TUGAS WAJIB
Tuliskan kembali secara persis bagian artikel tentang politik identitas, mulai dari kata-kata "Stasiun televisi nasional" dan berhenti setelah kata-kata "Sembiring, SE., M.Si.".

KUTIPAN HALAMAN
┄┄┄┄┄┄
Oleh: Prof. Dr. Murpin J. Sembiring, M.Si
Pembahasan mengenai Politik identitas masih menjadi isu baru di Indonesia. Walaupun pada dasarnya aspek-aspek tersebut telah ada sejak lama, efek yang ditinggalkan baru dirasakan belum lama ini. Apalagi ketika bentuk politik identitas digunakan sebagai ajang mencari massa oleh para pemangku kepentingan. Dalam hal ini, para elite politik menggunakan kesamaan suku, agama, ras dan etnik untuk mendapatkan dukungan dari masyarakat.
Berangkat dari pemilihan gubernur DKI Jakarta pada 2017 lalu, dapat kita pahami bahwa imbas dari adanya politik identitas ini begitu hebat. Efek langsung dari peristiwa tersebut tentu saja sangat terasa ketika masa pemilu presiden 2019. Dalam peristiwa tersebut, begitu banyak isu bernuansa politik identitas yang beredar di masyarakat, terutama melalui sosial media. Dimana hal itu tentu saja berbahaya karena berpotensi menggiring opini masyarakat.
Stasiun televisi nasional di Jawa Timur dengan program Rumah Demokrasi mengangkat tema tentang ‘Waspada Identitas Politik’ dengan pembawa acaranya Winda Gisela dan menghadirkan narasumber salah satunya adalah Rektor Universitas Ma Chung, Prof. Dr. Murpin Josua Sembiring, SE., M.Si.
Winda Gisela selaku pembawa acara membuka acara dengan menyampaikan sekilas tentang politik identitas “kita tahu bahwa politik identitas menjadi suatu hal yang banyak digunakan oleh partai politik dan elite politik dengan strategi untuk mendulang suara, kesamaan etnis, suku, agama selalu digunakan untuk mendapat dukungan dari masyarakat, apakah sebenarnya politik identitas harus kita waspadai saat pemilu 2024? Hal inilah yang akan menjadi pembahasan dengan narasumber di program Rumah Demokrasi”.
Dalam kesempatan ini, Prof. Dr. Murpin Josua Sembiring, SE., M.Si menyampaikan bahwa identitas berupa sosok seseorang dengan suku, agama atau identitas lainnya sangat penting sebagai pencitraan. Namun, apabila identitas tersebut dikelola secara sengaja dan ada unsur politisasi untuk kepentingan pribadi, kelompok partai dalam rangka strategi untuk kemenangan pemilu merupakan hal yang perlu diwaspadai.
Populisme pada politik identitas sangat potensi ditumpangi oleh oknum-oknum yang tidak bertanggungjawab ingin memecahbelah persatuan indonesia. Tugas bagi bangsa ini adalah meminimalisir bahkan menghilangkan politik identitas yang bersifat negatif.
┄┄┄┄┄┄
Entri untuk menemukan letak teks dan elemen:
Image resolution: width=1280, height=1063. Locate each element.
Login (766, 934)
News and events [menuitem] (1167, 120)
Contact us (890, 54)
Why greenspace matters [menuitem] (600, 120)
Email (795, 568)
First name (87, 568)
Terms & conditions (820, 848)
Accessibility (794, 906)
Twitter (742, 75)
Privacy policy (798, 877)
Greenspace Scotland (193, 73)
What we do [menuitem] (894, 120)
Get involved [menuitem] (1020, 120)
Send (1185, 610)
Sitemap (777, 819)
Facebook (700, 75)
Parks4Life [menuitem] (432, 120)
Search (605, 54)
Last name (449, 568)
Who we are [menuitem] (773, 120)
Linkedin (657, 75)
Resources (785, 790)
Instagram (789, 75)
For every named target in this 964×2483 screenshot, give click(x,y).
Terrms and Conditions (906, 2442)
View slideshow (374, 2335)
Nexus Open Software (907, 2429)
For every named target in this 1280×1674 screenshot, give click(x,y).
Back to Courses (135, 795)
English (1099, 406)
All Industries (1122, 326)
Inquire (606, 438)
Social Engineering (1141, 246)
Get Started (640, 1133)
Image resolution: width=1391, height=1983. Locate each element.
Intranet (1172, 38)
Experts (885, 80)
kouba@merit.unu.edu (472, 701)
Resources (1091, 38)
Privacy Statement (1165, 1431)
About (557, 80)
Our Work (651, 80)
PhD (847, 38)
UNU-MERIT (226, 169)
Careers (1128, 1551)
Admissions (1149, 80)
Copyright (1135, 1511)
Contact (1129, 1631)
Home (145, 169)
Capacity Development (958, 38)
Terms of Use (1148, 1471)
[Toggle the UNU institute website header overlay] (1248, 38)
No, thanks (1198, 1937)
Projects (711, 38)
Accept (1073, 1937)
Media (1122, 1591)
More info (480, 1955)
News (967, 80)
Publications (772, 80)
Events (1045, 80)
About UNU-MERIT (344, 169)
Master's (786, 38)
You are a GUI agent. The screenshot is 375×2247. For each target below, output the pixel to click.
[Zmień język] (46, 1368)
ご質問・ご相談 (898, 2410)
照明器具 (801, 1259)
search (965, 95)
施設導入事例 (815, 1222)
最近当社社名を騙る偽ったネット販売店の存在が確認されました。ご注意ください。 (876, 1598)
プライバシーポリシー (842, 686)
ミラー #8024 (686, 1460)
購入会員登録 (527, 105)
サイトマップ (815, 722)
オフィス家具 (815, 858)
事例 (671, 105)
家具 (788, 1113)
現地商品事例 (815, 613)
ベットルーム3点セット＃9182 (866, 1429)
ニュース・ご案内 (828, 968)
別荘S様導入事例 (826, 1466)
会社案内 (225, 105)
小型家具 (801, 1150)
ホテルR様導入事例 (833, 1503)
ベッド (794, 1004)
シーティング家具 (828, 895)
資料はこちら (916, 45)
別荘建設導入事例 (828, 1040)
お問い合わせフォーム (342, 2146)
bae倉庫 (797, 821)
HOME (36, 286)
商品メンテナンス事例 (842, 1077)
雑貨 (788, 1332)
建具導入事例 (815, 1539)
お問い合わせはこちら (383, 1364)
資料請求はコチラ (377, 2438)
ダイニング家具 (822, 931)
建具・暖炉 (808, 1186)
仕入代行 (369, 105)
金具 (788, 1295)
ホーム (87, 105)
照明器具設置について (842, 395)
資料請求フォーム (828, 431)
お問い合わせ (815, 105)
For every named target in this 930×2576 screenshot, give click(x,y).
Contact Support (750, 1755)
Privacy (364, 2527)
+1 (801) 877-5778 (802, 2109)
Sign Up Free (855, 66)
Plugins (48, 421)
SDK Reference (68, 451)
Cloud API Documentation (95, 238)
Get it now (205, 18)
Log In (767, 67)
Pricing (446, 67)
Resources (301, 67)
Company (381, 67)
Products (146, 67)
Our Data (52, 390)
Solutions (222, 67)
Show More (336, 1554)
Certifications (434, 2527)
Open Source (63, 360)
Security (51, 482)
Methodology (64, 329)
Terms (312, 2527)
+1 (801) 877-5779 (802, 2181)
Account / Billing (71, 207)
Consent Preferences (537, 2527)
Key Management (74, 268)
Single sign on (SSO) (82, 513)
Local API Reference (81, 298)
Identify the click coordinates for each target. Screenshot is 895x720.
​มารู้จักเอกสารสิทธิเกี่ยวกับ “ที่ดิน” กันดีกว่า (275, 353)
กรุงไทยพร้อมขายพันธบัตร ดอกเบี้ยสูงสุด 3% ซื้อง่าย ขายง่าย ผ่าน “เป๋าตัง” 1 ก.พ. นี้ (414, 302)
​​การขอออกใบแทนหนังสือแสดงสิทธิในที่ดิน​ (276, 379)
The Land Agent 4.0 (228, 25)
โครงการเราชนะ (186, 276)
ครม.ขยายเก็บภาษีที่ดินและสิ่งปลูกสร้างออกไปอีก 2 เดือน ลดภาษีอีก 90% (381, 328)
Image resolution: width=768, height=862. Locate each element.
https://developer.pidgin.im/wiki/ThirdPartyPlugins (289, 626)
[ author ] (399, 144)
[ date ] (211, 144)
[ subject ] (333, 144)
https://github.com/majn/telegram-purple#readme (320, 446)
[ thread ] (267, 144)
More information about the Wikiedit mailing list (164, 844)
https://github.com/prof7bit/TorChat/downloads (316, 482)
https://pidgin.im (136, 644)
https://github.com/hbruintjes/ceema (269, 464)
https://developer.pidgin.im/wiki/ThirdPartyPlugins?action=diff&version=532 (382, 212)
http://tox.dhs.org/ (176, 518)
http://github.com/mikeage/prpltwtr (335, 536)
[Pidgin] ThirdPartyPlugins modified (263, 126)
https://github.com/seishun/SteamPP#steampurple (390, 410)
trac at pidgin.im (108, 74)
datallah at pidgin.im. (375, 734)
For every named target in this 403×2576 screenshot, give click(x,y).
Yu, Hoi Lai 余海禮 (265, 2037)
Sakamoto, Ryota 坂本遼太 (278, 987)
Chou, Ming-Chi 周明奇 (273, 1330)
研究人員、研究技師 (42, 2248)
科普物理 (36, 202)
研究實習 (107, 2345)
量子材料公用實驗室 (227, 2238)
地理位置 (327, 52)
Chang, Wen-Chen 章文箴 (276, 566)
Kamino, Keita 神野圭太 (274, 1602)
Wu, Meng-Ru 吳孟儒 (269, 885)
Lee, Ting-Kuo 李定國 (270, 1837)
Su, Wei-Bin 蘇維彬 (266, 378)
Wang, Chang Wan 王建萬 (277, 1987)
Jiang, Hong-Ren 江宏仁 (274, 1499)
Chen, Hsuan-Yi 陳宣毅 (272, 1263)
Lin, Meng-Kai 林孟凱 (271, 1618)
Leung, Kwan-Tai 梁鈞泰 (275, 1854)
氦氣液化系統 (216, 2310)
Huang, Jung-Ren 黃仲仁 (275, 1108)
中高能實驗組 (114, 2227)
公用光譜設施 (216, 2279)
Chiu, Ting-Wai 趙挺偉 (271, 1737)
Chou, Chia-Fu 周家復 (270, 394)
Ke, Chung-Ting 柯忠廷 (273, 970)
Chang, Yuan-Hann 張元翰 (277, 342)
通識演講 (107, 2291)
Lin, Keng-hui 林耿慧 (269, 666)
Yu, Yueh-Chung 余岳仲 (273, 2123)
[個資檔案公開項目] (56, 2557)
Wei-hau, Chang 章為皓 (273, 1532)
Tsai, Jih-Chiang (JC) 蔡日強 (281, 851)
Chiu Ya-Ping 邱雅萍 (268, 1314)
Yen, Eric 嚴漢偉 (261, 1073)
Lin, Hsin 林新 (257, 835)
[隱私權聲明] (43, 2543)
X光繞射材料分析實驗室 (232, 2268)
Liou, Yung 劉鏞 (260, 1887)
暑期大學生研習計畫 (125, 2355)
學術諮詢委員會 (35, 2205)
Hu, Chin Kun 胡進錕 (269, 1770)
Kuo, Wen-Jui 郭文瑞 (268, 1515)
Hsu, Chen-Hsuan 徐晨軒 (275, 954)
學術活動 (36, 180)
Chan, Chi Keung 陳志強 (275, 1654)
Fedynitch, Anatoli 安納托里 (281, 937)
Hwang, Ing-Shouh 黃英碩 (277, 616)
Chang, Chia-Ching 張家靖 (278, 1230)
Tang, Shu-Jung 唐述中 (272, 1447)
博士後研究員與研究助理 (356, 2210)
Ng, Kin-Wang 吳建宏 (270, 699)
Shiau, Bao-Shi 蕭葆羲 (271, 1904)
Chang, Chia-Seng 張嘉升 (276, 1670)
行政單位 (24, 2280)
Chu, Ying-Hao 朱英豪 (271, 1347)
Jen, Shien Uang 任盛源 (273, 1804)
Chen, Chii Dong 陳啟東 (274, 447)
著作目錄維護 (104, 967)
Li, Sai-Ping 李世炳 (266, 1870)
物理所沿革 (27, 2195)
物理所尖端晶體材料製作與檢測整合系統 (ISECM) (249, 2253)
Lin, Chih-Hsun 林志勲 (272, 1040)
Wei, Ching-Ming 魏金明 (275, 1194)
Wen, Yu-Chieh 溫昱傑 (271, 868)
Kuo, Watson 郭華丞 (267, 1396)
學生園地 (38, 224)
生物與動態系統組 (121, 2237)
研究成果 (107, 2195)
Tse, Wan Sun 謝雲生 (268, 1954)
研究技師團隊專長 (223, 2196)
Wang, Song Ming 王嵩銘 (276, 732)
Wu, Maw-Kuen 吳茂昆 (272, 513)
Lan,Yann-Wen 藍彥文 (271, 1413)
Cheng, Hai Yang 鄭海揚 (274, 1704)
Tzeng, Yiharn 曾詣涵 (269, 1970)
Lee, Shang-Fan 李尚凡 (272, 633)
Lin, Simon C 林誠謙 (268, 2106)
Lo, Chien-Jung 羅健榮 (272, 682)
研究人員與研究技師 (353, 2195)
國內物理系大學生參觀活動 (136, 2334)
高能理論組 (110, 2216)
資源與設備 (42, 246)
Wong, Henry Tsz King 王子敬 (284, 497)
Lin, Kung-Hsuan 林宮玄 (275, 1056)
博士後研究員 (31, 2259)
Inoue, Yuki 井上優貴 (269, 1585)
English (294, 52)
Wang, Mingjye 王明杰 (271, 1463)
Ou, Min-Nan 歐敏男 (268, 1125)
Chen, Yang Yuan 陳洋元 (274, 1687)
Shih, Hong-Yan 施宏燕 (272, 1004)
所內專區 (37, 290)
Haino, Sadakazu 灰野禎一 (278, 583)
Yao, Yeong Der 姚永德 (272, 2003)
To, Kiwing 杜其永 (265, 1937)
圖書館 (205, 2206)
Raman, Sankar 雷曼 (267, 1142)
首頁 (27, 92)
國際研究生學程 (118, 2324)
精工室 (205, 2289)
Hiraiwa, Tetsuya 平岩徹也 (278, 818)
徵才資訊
┄┄┄┄┄┄
JAWABAN LATIHAN
Stasiun televisi nasional di Jawa Timur dengan program Rumah Demokrasi mengangkat tema tentang ‘Waspada Identitas Politik’ dengan pembawa acaranya Winda Gisela dan menghadirkan narasumber salah satunya adalah Rektor Universitas Ma Chung, Prof. Dr. Murpin Josua Sembiring, SE., M.Si.